Memorial Sloan Kettering advierte especialmente que las personas inmunocomprometidas, críticamente enfermas o con catéter venoso central no deberían tomar probióticos que contengan Saccharomyces boulardii.
Referencia:
https://www.mskcc.org/cancer-care/integrative-medicine/herbs/probiotics-01
Por eso, cuando hablamos de probióticos en pacientes oncológicas, no podemos hablar de manera general. Es necesario diferenciar cepas, contexto clínico y situación inmunológica de cada persona.
Entonces, ¿por qué incorporamos probióticos en FemmeUp Plenipausia?
Porque entendemos que la plenipausia no es solo una transición hormonal.

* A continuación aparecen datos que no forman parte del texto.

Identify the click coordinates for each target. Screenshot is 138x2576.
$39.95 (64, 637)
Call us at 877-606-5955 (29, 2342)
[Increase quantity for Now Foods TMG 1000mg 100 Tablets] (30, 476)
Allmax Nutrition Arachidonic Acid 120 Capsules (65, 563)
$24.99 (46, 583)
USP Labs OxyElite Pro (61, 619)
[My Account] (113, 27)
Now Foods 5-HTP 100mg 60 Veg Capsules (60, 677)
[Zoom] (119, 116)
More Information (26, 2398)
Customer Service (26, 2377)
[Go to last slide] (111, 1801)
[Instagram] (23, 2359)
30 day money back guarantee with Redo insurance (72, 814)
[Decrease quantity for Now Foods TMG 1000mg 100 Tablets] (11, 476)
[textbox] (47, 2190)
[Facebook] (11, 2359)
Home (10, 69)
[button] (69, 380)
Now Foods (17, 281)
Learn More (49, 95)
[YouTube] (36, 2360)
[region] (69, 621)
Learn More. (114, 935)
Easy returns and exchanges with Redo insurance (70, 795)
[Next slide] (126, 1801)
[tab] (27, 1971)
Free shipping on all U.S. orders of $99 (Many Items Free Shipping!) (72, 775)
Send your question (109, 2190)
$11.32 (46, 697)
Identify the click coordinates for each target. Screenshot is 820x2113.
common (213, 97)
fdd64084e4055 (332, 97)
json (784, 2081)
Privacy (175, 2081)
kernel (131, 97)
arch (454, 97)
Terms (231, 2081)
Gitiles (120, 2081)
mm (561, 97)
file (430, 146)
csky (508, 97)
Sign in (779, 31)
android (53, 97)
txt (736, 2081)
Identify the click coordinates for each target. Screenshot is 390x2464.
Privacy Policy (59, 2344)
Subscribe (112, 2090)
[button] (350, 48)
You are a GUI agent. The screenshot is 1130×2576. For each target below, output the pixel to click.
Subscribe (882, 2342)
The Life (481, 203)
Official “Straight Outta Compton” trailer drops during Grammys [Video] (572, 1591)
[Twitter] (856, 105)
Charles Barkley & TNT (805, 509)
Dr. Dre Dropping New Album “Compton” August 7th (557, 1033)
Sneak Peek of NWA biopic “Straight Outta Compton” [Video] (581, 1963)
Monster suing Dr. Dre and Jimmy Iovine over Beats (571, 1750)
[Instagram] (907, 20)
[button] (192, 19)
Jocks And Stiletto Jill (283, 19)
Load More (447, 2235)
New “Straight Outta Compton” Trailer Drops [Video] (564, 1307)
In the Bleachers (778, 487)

Es también una etapa de cambios en la microbiota, las mucosas, el sistema urinario, la salud vaginal, la digestión, la inflamación local y la calidad de vida.
Incorporamos probióticos desde esa mirada: no como una promesa absoluta, sino como una herramienta dentro de una formulación más integral.
Una herramienta pensada para acompañar esta etapa desde una visión más completa de la salud femenina.
El mensaje que queremos dejar
La microbiota puede ser una gran aliada.
Pero en oncología, el criterio profesional es imprescindible.
La salud femenina necesita menos respuestas rápidas y más conversaciones bien informadas. Necesita integrar la evidencia científica, la experiencia clínica y la realidad de cada mujer.
Porque la menopausia, y especialmente la plenipausia, no se vive solo en las hormonas.
También se vive en las mucosas, en la microbiota, en la sexualidad, en el descanso, en el sistema urinario, en la digestión y en la calidad de vida.